◆ ASSIGNMENT ◆
Using the records that appear below, write out exactly the lines from the one with "Click the 4/4" through the one with "Task: Click the footer space right of Cancel", keeping both end lines.

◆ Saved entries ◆
>>>>>

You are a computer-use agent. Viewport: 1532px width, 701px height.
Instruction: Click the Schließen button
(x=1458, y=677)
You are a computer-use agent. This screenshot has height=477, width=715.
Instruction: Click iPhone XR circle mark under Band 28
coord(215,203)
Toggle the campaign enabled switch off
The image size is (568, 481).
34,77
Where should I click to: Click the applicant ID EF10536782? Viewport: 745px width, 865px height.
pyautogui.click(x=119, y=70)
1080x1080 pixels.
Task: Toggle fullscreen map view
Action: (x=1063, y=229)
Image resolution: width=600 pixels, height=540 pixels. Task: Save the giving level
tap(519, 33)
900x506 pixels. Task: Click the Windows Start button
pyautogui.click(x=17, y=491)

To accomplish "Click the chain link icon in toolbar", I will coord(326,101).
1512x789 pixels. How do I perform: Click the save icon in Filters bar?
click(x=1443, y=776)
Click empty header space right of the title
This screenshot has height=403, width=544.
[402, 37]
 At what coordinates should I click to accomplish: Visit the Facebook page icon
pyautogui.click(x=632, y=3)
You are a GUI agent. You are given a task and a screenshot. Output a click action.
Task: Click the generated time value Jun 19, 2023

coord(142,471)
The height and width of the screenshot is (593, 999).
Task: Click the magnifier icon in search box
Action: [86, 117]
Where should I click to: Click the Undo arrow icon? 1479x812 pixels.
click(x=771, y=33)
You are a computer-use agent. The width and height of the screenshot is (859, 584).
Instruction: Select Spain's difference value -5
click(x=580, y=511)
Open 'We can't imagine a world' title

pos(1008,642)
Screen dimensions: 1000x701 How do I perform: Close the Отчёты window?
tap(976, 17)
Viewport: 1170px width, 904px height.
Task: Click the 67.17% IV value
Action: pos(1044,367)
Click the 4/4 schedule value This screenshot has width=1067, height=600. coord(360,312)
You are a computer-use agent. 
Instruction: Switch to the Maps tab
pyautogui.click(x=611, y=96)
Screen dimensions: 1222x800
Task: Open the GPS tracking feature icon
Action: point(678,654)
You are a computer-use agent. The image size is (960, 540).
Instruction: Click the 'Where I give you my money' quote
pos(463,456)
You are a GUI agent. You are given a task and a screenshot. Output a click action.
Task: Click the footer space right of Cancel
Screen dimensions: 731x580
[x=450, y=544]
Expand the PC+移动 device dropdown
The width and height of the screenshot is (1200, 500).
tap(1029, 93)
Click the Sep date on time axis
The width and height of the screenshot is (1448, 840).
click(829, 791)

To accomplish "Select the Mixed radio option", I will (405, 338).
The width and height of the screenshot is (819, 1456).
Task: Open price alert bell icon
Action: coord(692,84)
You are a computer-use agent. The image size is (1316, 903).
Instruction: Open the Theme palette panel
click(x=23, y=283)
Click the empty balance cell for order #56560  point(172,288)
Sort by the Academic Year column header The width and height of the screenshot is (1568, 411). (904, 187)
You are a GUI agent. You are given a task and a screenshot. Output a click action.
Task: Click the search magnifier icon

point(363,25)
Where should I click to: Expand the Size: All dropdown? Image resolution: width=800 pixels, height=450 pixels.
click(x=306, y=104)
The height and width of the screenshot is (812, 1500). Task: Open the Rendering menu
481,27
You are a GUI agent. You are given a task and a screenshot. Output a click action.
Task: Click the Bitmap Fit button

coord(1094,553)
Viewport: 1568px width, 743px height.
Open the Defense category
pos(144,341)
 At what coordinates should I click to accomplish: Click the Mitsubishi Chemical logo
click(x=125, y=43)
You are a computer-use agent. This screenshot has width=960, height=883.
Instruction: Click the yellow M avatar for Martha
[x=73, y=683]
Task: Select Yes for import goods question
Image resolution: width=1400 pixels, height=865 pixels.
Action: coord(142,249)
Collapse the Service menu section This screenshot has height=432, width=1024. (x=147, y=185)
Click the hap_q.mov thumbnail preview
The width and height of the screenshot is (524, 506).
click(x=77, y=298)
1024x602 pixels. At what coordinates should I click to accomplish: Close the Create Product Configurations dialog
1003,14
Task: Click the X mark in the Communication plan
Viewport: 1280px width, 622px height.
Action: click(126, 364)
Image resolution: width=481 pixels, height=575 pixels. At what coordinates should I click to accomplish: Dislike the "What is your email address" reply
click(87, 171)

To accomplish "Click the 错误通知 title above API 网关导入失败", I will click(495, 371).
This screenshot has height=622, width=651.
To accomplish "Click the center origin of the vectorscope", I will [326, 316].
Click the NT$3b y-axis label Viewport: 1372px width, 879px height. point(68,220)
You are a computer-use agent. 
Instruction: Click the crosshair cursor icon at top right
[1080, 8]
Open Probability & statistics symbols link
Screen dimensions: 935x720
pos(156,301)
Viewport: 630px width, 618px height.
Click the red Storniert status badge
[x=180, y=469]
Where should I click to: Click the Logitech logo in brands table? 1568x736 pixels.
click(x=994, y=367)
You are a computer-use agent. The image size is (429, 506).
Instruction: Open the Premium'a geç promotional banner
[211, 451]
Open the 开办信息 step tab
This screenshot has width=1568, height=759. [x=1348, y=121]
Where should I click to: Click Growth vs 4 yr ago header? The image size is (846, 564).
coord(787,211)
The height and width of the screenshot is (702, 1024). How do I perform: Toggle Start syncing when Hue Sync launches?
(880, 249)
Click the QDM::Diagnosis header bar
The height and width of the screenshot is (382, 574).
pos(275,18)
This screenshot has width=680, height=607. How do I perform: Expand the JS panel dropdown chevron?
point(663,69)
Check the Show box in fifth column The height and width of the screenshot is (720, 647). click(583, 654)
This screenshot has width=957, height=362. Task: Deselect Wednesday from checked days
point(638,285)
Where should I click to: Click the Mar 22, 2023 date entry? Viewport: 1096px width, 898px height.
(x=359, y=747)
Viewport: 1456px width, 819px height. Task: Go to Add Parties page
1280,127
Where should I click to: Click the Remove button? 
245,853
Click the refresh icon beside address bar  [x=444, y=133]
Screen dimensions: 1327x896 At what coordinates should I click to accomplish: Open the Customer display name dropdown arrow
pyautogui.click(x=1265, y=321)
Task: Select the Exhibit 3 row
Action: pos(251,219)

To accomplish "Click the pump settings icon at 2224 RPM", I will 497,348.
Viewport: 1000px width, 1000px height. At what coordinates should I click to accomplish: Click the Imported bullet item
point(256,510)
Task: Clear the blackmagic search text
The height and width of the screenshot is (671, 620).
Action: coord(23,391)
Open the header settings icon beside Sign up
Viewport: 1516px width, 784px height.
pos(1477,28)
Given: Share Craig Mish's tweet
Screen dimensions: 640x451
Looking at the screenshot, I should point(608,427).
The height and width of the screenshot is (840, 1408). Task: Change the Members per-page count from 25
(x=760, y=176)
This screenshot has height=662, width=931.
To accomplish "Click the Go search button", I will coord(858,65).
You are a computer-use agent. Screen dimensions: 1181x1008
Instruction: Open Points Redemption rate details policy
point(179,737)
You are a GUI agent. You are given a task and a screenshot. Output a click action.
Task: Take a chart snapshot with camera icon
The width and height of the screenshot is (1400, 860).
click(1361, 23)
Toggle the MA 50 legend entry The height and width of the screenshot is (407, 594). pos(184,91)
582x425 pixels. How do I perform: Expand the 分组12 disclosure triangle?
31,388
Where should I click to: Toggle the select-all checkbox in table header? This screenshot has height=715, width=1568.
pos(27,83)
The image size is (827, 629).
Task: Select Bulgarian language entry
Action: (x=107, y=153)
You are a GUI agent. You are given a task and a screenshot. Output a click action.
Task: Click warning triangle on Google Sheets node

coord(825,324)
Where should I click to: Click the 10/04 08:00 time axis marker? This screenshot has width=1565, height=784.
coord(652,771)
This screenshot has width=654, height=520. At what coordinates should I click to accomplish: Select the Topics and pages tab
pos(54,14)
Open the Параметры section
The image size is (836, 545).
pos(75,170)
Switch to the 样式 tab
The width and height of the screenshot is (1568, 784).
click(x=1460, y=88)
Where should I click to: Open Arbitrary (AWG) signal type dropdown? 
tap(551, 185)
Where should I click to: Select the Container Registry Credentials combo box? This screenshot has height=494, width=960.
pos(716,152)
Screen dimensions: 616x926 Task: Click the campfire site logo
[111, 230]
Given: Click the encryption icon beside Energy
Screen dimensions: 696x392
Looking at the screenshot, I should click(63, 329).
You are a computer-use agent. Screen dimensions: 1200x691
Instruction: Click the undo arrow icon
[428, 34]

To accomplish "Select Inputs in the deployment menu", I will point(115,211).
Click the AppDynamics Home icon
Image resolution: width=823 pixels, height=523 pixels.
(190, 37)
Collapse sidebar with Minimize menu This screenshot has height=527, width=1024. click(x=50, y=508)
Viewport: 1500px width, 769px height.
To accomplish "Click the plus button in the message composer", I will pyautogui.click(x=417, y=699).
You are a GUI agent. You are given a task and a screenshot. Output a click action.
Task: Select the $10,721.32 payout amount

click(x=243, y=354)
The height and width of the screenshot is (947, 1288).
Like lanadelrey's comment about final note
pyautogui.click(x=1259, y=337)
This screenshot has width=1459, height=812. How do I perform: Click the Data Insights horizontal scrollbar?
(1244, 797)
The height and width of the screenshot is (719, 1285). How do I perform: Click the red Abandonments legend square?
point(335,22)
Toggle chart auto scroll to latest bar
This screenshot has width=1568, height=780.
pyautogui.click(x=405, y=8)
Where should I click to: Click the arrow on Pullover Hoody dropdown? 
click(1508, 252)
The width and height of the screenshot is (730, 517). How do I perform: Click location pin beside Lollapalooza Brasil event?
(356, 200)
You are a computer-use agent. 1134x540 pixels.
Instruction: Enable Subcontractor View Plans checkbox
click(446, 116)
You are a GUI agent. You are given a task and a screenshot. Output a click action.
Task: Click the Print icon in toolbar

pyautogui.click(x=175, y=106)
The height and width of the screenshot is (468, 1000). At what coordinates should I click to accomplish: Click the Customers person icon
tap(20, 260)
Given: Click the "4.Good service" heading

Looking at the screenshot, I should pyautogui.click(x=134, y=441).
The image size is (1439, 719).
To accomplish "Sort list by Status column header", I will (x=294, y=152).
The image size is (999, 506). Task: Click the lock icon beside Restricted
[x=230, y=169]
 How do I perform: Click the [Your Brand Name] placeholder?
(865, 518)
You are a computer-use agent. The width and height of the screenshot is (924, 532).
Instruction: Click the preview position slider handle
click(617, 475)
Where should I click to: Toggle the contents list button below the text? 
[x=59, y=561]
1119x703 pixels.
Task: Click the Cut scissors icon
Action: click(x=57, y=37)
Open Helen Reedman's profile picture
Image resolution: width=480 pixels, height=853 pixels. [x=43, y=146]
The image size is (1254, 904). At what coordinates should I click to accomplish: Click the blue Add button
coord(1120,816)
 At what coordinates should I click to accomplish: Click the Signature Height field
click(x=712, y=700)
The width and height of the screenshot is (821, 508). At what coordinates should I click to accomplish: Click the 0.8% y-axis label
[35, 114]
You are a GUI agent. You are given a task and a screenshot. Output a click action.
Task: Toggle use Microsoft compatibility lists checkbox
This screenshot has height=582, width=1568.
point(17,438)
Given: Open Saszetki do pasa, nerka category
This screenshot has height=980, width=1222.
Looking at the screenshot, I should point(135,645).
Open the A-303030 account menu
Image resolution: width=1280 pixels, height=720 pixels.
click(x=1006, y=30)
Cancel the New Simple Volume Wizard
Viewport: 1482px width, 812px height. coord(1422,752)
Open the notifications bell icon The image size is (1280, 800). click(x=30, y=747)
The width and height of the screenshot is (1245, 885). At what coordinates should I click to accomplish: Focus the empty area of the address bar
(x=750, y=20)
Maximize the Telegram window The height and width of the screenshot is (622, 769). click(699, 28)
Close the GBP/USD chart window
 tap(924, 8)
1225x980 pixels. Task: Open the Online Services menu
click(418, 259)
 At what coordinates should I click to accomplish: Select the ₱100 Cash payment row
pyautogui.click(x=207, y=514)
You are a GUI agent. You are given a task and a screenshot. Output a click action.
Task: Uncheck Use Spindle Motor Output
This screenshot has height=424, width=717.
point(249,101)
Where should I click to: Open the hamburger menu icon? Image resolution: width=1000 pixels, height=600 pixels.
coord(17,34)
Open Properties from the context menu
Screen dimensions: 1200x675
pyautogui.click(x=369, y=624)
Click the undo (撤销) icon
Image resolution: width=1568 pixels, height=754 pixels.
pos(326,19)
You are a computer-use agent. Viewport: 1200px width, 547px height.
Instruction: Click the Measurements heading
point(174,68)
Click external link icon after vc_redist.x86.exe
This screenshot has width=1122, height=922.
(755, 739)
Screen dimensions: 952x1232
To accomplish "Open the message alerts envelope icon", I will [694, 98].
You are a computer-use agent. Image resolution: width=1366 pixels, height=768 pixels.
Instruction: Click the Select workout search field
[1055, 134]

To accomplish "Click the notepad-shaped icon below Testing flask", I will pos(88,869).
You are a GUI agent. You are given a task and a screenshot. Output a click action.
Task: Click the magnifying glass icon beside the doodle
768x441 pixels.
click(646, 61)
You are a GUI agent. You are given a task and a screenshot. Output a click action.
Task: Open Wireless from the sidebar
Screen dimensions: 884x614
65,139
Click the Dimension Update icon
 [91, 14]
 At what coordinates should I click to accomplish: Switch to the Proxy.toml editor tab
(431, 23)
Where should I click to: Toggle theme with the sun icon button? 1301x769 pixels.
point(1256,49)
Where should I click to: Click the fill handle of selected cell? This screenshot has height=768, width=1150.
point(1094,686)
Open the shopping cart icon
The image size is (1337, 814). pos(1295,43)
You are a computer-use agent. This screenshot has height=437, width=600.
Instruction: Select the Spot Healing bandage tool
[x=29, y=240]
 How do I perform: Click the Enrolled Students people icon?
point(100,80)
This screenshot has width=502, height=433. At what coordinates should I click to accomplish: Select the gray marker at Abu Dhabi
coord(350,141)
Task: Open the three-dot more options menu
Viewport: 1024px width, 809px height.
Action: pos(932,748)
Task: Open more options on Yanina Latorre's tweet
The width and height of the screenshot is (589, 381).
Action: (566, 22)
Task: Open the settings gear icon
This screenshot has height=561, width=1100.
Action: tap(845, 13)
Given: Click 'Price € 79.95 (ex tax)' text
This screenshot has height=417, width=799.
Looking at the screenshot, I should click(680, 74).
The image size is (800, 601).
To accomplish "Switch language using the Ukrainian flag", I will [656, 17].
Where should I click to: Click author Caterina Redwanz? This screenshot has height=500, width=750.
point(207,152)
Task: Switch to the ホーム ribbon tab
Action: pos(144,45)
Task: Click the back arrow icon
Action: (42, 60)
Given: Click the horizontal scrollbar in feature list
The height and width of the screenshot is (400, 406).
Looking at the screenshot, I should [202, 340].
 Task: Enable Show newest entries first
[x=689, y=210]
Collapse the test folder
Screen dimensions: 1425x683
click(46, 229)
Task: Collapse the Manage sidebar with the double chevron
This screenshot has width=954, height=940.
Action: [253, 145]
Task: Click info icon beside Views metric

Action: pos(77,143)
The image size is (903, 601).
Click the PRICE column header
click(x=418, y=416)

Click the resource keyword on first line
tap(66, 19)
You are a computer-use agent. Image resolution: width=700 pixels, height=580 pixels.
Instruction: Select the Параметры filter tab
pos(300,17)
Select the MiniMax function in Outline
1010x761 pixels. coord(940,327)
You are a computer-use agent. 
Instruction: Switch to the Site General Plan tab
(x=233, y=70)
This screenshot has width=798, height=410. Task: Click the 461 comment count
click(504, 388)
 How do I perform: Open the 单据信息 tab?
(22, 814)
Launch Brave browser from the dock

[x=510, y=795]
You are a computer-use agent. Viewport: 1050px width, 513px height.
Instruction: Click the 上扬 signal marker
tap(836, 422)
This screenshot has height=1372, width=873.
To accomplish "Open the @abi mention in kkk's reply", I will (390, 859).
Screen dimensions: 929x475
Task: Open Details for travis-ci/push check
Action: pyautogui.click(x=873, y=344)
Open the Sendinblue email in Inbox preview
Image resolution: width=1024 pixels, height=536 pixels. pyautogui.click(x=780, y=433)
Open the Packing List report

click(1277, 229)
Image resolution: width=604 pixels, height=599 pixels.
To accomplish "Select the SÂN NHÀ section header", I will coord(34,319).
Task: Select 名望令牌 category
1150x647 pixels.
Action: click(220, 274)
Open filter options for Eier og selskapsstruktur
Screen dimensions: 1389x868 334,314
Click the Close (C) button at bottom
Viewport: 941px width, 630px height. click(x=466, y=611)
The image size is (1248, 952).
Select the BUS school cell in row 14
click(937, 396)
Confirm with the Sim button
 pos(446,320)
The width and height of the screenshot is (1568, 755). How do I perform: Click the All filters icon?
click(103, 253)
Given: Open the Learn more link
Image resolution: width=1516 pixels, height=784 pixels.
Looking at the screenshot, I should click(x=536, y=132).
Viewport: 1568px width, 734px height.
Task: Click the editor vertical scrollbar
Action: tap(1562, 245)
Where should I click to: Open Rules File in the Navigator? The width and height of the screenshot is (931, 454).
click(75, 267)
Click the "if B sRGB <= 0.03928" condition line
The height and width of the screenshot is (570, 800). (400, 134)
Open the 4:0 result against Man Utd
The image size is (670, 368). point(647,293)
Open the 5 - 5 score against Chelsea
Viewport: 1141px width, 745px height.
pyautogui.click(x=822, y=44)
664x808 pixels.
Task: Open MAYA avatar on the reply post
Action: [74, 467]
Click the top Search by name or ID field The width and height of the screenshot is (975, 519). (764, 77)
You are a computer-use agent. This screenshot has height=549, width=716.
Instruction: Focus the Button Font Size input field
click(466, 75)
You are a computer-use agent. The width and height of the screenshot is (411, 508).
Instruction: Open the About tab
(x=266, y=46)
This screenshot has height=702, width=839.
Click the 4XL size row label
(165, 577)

<<<<<

◆ SOLUTION BELOW ◆
Click the 4/4 schedule value This screenshot has width=1067, height=600. coord(360,312)
You are a computer-use agent. 
Instruction: Switch to the Maps tab
pyautogui.click(x=611, y=96)
Screen dimensions: 1222x800
Task: Open the GPS tracking feature icon
Action: point(678,654)
You are a computer-use agent. The image size is (960, 540).
Instruction: Click the 'Where I give you my money' quote
pos(463,456)
You are a GUI agent. You are given a task and a screenshot. Output a click action.
Task: Click the footer space right of Cancel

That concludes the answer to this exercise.